Ruriko's naisentaiken

エルサルバドル内戦体験記

婆さんでもまんざらではないぞ^^

朝は土砂降りだった。今日は家にこもって、何をすればいいんだろう、と考えた。杭をとってきたかった。雨の降る空を恨めしく見上げた。
 
仕方ないからチャットをしていたら、雨の音がしないのに気がついた。もう9時になっていたので、ビバホームはそろそろ開店だ。急に行く支度を始めた。ありったけの麻袋と、紐と、ビニール合羽と、お金を持って自転車に乗った。わずかな霧雨のような雨を感じたが、何とかなるだろうと思った。
 
ビバホームについた。大小60本の杭を係の人が車のついた大きなワゴンに乗せてきた。「自転車で持って帰る」と聞いて、そこいらにいたみんなが、「できっこない」とざわめいた。

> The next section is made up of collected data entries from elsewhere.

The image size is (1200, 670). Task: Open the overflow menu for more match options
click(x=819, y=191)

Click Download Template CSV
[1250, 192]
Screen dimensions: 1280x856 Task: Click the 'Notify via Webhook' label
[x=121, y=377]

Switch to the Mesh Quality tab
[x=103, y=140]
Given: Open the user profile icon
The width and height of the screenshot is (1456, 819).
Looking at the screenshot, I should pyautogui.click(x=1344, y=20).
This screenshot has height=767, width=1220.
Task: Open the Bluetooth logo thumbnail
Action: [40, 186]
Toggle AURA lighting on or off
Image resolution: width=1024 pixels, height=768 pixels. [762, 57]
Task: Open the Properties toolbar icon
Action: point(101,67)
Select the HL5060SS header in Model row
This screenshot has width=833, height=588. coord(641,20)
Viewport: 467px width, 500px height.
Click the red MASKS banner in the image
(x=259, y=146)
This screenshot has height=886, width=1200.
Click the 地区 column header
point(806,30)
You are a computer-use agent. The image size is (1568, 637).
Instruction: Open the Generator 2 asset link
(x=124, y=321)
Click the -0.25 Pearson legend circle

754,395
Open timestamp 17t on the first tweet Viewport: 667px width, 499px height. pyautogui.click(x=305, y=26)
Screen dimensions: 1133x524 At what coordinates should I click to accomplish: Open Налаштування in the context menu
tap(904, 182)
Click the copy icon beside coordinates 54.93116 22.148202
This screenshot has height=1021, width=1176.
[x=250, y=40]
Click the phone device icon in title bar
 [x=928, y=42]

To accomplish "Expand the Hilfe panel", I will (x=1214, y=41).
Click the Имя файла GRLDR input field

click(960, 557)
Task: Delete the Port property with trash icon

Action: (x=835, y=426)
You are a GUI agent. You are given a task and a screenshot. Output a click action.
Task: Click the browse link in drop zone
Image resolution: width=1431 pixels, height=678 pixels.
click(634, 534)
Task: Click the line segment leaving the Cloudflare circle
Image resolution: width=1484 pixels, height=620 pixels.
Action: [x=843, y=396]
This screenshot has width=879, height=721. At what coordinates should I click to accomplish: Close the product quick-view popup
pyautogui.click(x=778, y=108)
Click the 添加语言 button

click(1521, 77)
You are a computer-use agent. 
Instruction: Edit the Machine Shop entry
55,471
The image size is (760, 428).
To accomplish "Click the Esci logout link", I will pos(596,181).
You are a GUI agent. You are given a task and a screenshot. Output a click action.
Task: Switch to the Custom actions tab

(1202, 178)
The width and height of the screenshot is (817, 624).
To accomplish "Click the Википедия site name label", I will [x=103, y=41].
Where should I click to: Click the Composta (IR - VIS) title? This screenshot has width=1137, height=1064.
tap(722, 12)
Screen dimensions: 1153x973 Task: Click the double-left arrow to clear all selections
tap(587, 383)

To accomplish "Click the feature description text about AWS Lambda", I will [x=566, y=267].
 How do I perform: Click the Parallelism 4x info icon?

まあ、何とか載せてみて、できないものはもう一度来るから預かってほしいと、一応頼んで置いて、ジグソーパズルを楽しみながら、杭を自転車に積んでいたら、駐輪場にしゃがんで煙草を吸っていた男が、「一度で持って行くの無理だよ」と、また余計なことをつぶやいた。
 
面倒だけど、「まあまあ、できるだけやってみるから」と返事をして置いて、あらかじめ持って来た紐を使って、数本ずつ固定しながら、載せたら、案外全部のってしまった。あとはバランスだけど、バランスを考えながら均等に積み込んだつもりだ。動かないようにしてある。
 
山と積んだ杭を載せて、かなり用心しながら、そろそろと運び始めた。確かに凄い重みを感じる。しかしタイヤがついた車輪というものは立派なものだ。重荷を載せてくるくる回って、進んでくれる。この上に自分が乗った時に、うっかりするとバランスを崩したらアウトなので、凸凹した道は下りて歩いて、平坦なところで一気に走りだした。「一気」でないと危ない。
 
自転車って、素晴らしい乗り物だと、今さらながら感じながら、若い男たちが寄ってたかって、「できない、できない」と連呼していた仕事をやっている自分に、なんだか、快感を感じた。婆さんも、馬鹿にしたもんじゃないぞ^^。
問題は、上り坂だ。今まで、こんな重いものを運んで坂を登ったことがないから、やっぱり少し心配だった。それで、上り坂にさしかかる前に、モードをオートマチックからパワーモードに切り替えた。
 
初めてのことだ。速さを楽しむ気持ちは、自転車を動かし始めてから、一切持っていなかったから、あえて電力を費やするパワーモードにしたことはなかった。しかしこの重さで、上り坂は、いくらなんでも婆さんの腕では、無理だと、悟った。
 
パワーモードで何とか、坂を登り切り、今度は、信号のある十字路。ここは直線だと歩道が斜めになっていて、三輪車の後ろに荷を積んでいるときは危ない。そこで、信号をまっすぐ行かないで、わざわざ右折して道の平坦な方を選んで何とか切り抜けた。
 
ところが、そこで、突然雨が降り出した。これは邪魔な雨だ。パワーモードをそのままにして、とにかく急いだ。自転車用のヘルメットは穴が開いているから雨よけにはならない。ビニール合羽を出すよりも、あと少しで家だから、雨の中をそのまま突っ走ろう、と、思った。
 
もう、途中から祈り始めた。何とか家まで辿りつけますように、何とか守ってくださいよ!いいきなもんだね^^。これこそ都合のいい時の神頼み。
 
重みと雨でぬれたせいか、車がガキンガキンと音を出し始めた。危ない!ここで自転車が壊れたら、アウト!必死でゆっくりとこいだ。壊れないように、壊れませんように、また、神頼み^^。
 
家の前の最後の坂を登り切り、そこでいったん止めた。大きく鋭角に曲がらなければ家につかないのだけど、なにしろ角が鋭角だから、よくここで転んだのだ。
 
しかし、大荷物を積んだまま、一度止めたら手動なんかじゃ梃子でも動かない。仕方ないから、荷を少しずつ降ろして、家まで運び、やっと自転車を中に入れたときは、体もずぶぬれ。
 
風呂に飛び込んだ。雨はそのあと、ひとしきり降り、止んだ。今日中に、杭にクレオソートを塗って、明日は、また山仕事をしよう。仕事の段取りができただけ、うれしかった。こういうものは、ちょっと休むと、気力を盛り返すのに時間がかかり、続かないことを知っているから。